Le printemps, veux, veux pas!
Bon, le printemps commence aujourd’hui. Point final. L’hiver peut ramasser sa neige sale, sa glace sale, son grésil sale, son verglas sale, sa poudrerie sale, pis sacrer son camp! Bon débarras!
Allez, oust!, maudit facteur éolien qui rajoute une couche de cruauté à cette maudite saison pas endurable!
J’VEUX PU WOUÈRE UN SEUL MAUDIT FLOCON DE NEIGE!
Désolé pour les aspirants futurs champions olympiques qui rêvent de gagner un jour des médailles au ski acrobatique sur la neige artificielle de quelque pays malmené par le réchauffement climatique et néanmoins désireux de se péter les bretelles devant le reste de la planète: non merci, à matin, c’est ça qui est ça!

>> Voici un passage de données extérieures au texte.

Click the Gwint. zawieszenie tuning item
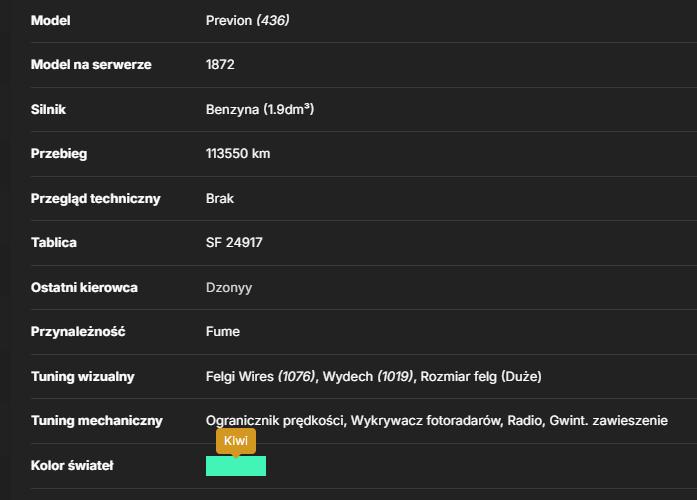This screenshot has height=500, width=697. tap(609, 421)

Désolé pour les amoureux des Noël blancs qui se retiennent d’aller à l’église toute l’année afin d’aller se pavaner à la messe de minuit pour écouter la chorale du village beugler «Les Anges dans nos campagnes» suivi d’un sermon soporifique: non merci, à matin, on a déjà donné, c’t’assez.
Désolé pour les amateurs de plein air qui jouissent à l’idée de faire des bivouacs dans des bancs de neige hauts comme ça, en se bourrant la fraise de hot-dogs jumbo carbonisés au bout d’une branche tenue d’une main gelée pendant que de l’autre on se passe le 40 onces de Calvados! Non, merci, à matin, ça se dit bien!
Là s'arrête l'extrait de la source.